TASKS AND EXERCISES =>
a. For each statement below, say whether it agrees with the text on programming language and software quality. Answer yes or no, and quote the deciding words of the text. (i) The study's corpus consisted of 729 GitHub projects written in 17 programming languages. (ii) The authors fitted a linear regression to the labeled data. (iii) The original study counted Python among the less error-prone languages.
b. According to the text on programming language and software quality, at which conference was the study by Ray et al. published?

SOURCE EXTRACT =>
The question that arises from the study by Ray et al. published at the 2014 Foundations of Software Engineering (FSE) conference is, What is the effect of programming language on software quality? The results reported in the FSE paper and later repeated in the followup works are based on an observational study of a corpus of 729 GitHub projects that are written in 17 programming languages. For measuring the quality of code, the authors have identified, annotated, and tallied commits that are supposed to indicate bug fixes.
Then the authors fitted a Negative Binomial regression against the labeled data for answering the following research questions:
The original paper concluded that “Some languages have a greater association with defects than others, although the effect is small.” The conclusion was that Haskell, Clojure, TypeScript, Scala and Ruby were less error-prone whereas C, JavaScript, C++, Objective-C, PHP, and Python were more error-prone.
The original study concluded that “There is a small but significant relationship between language class and defects. Functional languages have a smaller relationship to defects than either procedural or scripting languages.” It could be concluded that functional and strongly typed languages showed fewer errors, whereas the procedural, unmanaged languages and weakly typed induced more errors.

DATASET EXCERPTS =>
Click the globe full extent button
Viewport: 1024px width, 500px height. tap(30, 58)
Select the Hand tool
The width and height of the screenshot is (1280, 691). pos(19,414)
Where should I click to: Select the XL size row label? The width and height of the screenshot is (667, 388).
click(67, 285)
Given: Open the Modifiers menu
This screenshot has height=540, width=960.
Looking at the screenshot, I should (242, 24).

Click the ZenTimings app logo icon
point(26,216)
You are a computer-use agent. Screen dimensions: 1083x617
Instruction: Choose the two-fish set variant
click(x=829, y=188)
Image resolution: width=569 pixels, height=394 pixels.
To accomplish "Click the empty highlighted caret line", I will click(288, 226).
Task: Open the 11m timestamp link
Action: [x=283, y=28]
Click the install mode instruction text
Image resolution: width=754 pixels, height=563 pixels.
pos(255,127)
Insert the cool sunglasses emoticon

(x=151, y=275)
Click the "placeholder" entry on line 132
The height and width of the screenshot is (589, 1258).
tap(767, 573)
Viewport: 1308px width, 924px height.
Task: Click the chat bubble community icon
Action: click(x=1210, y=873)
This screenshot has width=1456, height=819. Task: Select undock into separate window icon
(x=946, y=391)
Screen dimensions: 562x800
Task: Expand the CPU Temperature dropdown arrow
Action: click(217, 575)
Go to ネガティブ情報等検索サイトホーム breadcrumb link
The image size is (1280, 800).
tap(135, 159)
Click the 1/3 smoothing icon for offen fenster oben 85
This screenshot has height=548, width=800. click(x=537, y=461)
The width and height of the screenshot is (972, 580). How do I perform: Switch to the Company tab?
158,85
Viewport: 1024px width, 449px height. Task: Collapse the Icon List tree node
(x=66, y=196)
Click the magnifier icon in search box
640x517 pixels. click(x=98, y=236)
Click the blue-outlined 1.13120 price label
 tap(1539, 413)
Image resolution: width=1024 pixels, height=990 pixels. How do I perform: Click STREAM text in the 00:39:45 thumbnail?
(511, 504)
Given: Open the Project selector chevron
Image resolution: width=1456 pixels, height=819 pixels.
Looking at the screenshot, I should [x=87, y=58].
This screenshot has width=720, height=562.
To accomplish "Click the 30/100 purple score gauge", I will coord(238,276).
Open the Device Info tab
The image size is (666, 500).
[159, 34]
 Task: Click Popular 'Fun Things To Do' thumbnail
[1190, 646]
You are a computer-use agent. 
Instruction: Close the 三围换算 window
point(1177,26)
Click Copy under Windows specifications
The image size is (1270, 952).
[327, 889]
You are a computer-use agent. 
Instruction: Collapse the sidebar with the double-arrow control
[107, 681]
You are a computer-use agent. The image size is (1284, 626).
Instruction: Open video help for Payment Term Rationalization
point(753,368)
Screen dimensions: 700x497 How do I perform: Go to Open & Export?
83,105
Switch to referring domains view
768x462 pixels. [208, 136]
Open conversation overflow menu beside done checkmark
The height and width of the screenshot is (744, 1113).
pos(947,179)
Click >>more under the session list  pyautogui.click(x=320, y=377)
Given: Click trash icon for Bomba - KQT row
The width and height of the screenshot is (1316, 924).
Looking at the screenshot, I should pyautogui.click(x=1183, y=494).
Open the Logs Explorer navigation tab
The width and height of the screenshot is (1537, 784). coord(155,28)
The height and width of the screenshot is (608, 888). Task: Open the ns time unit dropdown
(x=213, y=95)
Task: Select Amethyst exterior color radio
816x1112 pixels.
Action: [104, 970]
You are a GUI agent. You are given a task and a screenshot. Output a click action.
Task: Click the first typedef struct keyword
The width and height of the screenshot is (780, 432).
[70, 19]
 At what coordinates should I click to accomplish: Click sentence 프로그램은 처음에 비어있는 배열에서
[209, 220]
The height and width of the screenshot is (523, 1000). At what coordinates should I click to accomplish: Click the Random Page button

LIST OF SOLUTIONS =>
a.
(i) Yes: "a corpus of 729 GitHub projects that are written in 17 programming languages."
(ii) No: "the authors fitted a Negative Binomial regression against the labeled data."
(iii) No: "C, JavaScript, C++, Objective-C, PHP, and Python were more error-prone."

b. It was published at the 2014 Foundations of Software Engineering (FSE) conference.